(Task inputs)
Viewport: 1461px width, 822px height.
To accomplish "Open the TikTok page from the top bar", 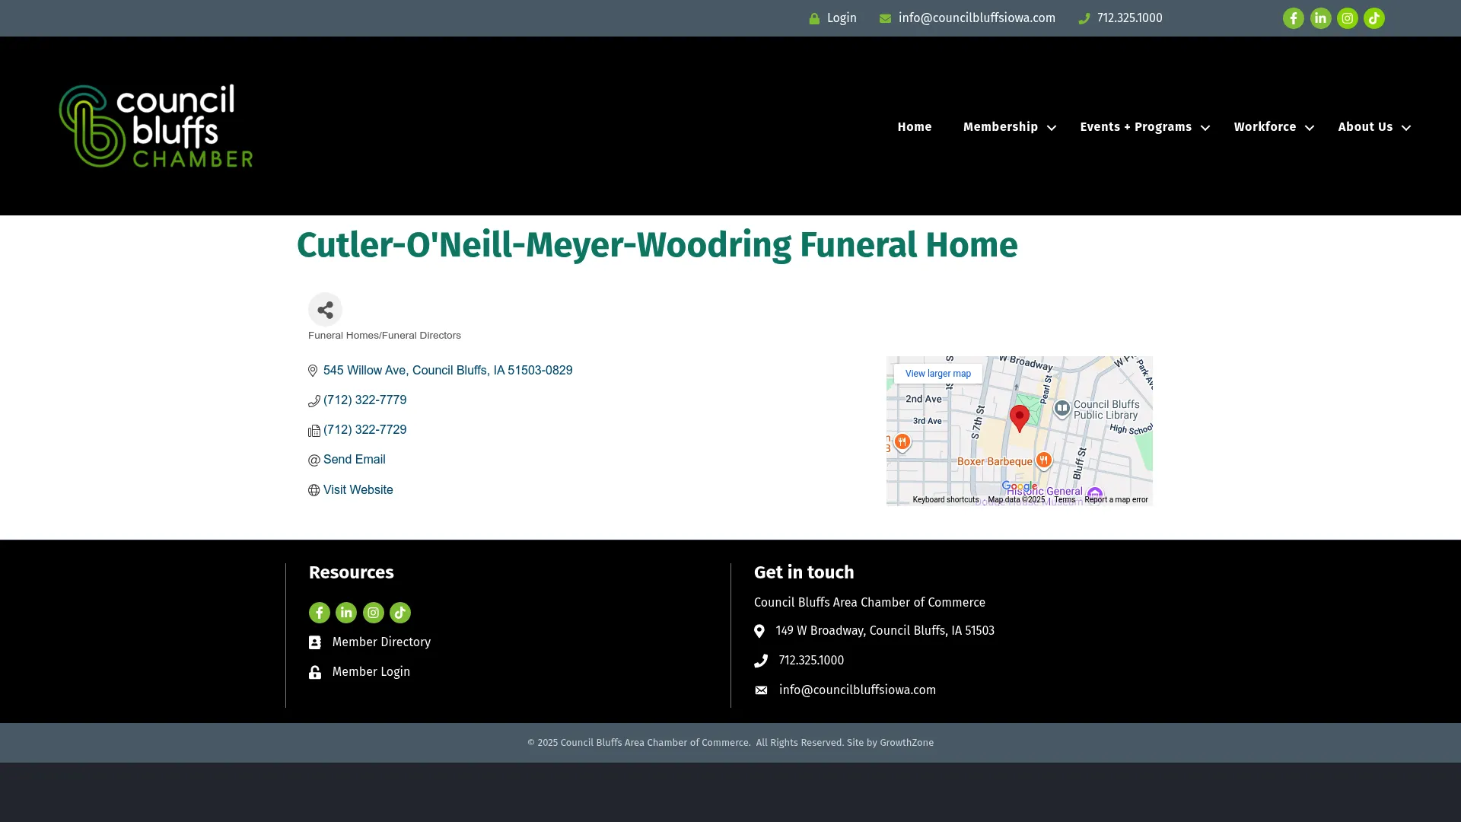I will coord(1373,18).
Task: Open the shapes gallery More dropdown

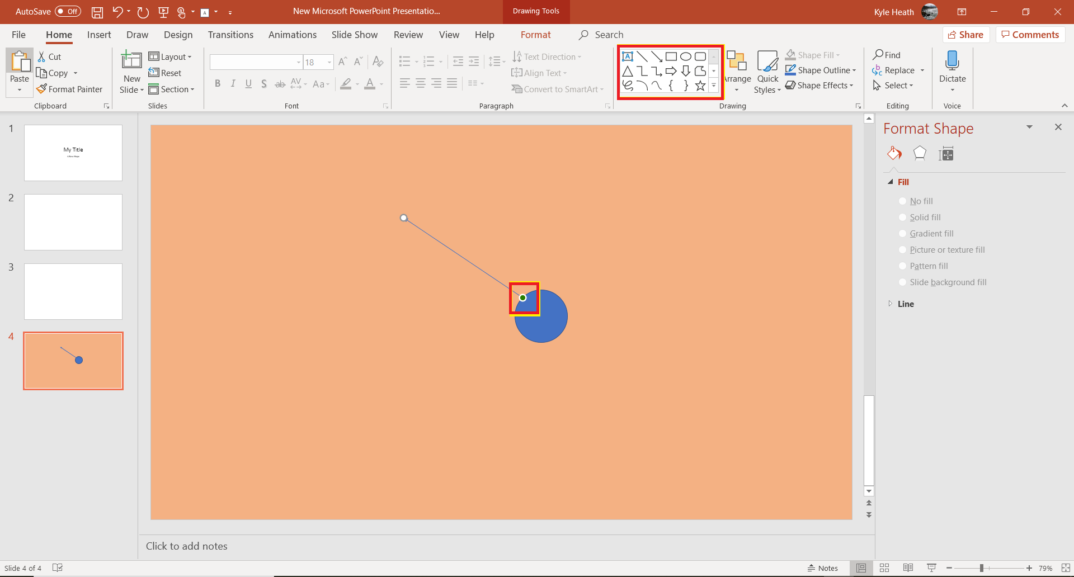Action: (713, 85)
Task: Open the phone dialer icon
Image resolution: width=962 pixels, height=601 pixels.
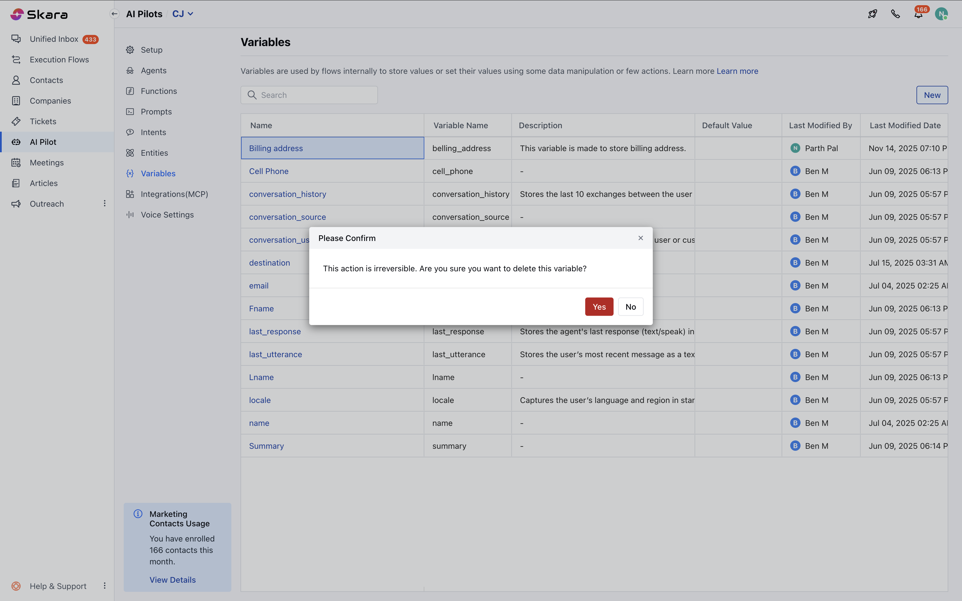Action: click(895, 14)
(End Task inputs)
_Work to be completed_:
Without including any pictures, set down word for word every line from the one containing "Task: Open the shapes gallery More dropdown" through the last line of the material.

_Output for this task_:
Task: Open the shapes gallery More dropdown

Action: (713, 85)
Task: Open the phone dialer icon
Image resolution: width=962 pixels, height=601 pixels.
Action: click(895, 14)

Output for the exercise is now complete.